RUKAYAH : Sangkamu engkau dapat menyembunyikan isi hati?
ANI : Ah,
kukira kebahagiaanku hanya impian, takkan sampai kelihatan orang lain.
RUKAYAH : Siapa laki- lakinya, An?
ANI : Tidak
akan kusebutkan. Belum waktunya.
RUKAYAH : Cantik? Jantan?
ANI : Itu
bukan soal untukku. Yang membahagiakan aku ialah lantaran dia mengerti kepada
keinginanku.
RUKAYAH : Aku mengiri juga padamu. Tapi…
ANI : Tapi
apa?
RUKAYAH : Ah, tidak.
ANI : Katakan,
Ruk. Katakan!
RUKAYAH : Ingin aku bertanya, apa kehendak menyerahkan
raga dan jiwa kepada laki-laki itumenurut perasaan saja, atau juga menurut
pikiran. Sebaba menurut pendapatku cinta itu baru benar, jika pikiran turut
menghitungnya.tapi ini hanya pendapatku saja. An, pendapat seorang perempuan
yang tak mau dipandang lebih rendah oleh laki-laki, oleh umat yang
umumnyamemandang hidup dengan pikiran.

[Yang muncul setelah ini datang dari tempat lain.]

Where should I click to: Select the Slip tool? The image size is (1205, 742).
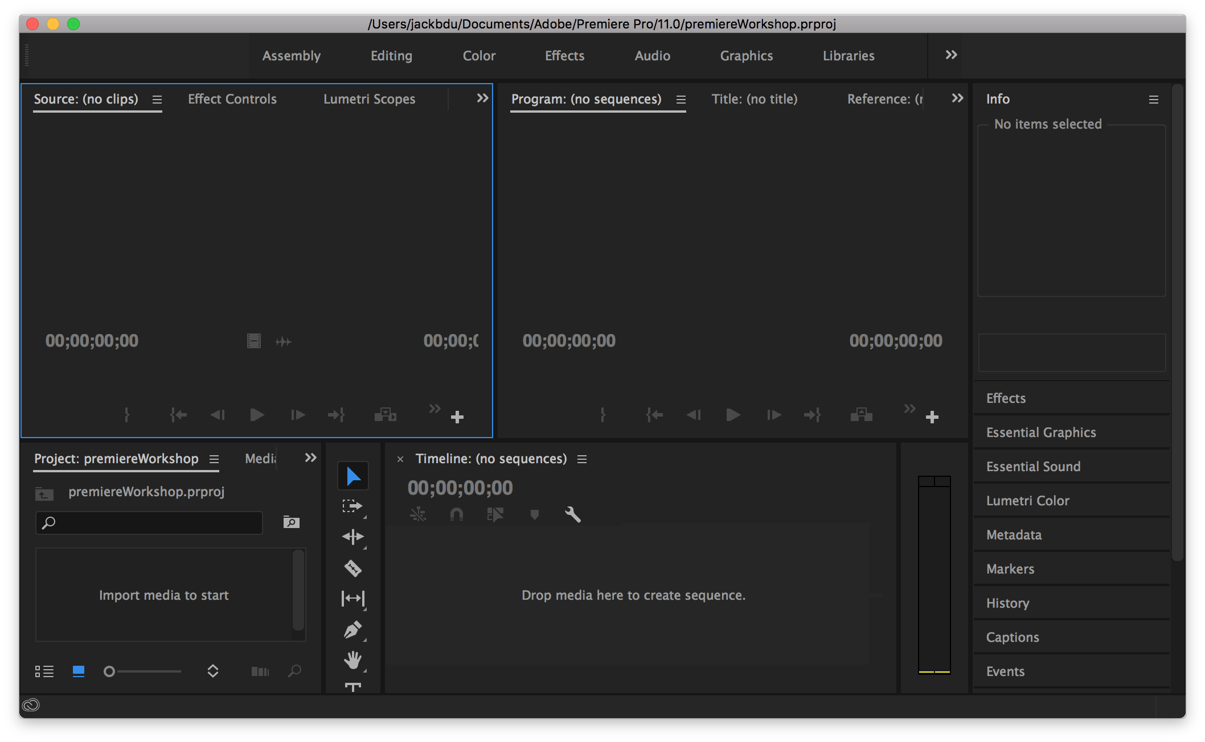353,598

Kalau aku menghadapi laki-laki dengan
perasaan saja, alamat akan celakalah aku sebagai perempuan.
ANI : Jadi
menurut engkau, laki-laki itu dianggap….
RUKAYAH : Musuh tapi kawan!
ANI : Aku
belum kesana,Ruk
RUKAYAH : Tak usah, nanti seperti aku, sukar mendapat
tunangan, sehingga sekarang juga….. ya sekarang aku mengiri padamu. Sungguh,
aku mengiri. An, aku takut, kalau-kalau engkau sejak sekarang takkan lagi jadi
kawanku.
ANI : Ah,
masa, Ruk. Aku sekarang masih juga aku yang kemarin.

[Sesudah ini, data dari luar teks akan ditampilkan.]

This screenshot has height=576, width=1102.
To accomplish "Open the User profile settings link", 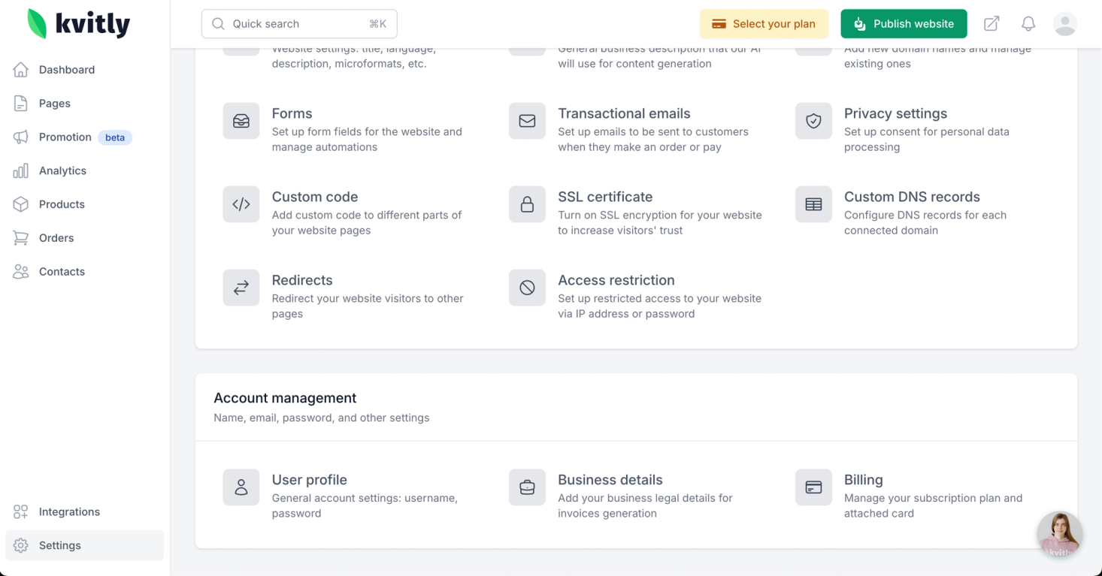I will coord(309,480).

RUKAYAH : Bohong! Engkau sekarang sudah jadi kepunyaan
laki-laki itu. (berjalan). Sudahlah!
Nanti kita bersua lagi.
ANI : Nanti
dulu! Engkau mau kemana? Tergesa-gesa benar.
RUKAYAH : Hendak menegok dulu tempat untuk rapat nanti.
ANI : Nanti
kesini lagi?
RUKAYAH : Selama engkau disini, belum dibawa laki-laki
itu, tentu aku kesini.(terus berjalan
keluar).
ADEGAN 13
ANI : (merenung).
ISKANDAR : (masuk,
berdiri memandang Ani).
ANI : (terkejut, tegak memandang Iskandar). O,
engkau yang…… selalu datang disini bukan untuk belanja?
ISKANDAR : (duduk di
atas meja). Ya, aku datang disini bukan untuk belanja, tapi untuk…….
Menengok, melihat engkau.
ANI : Untuk
menakutkan aku!
ISKANDAR : (tersenyum
pahit). Terima kasih.
ANI : Apa
terima kasih?
ISKANDAR : Karena aku kau takut. Aku tahu bagimu aku
memang bukan seperti laki-laki yang banyak.
ANI : Ya,
tidak seperti yang banyak, tidak tahu adat kesopanan, duduk bukan ditempatnya
duduk.
ISKANDAR : (merokok).Aku
manusia merdeka.
ANI : Tapi
disini rumah makan, bukan kebun tempat pelancong berbuat semaunya.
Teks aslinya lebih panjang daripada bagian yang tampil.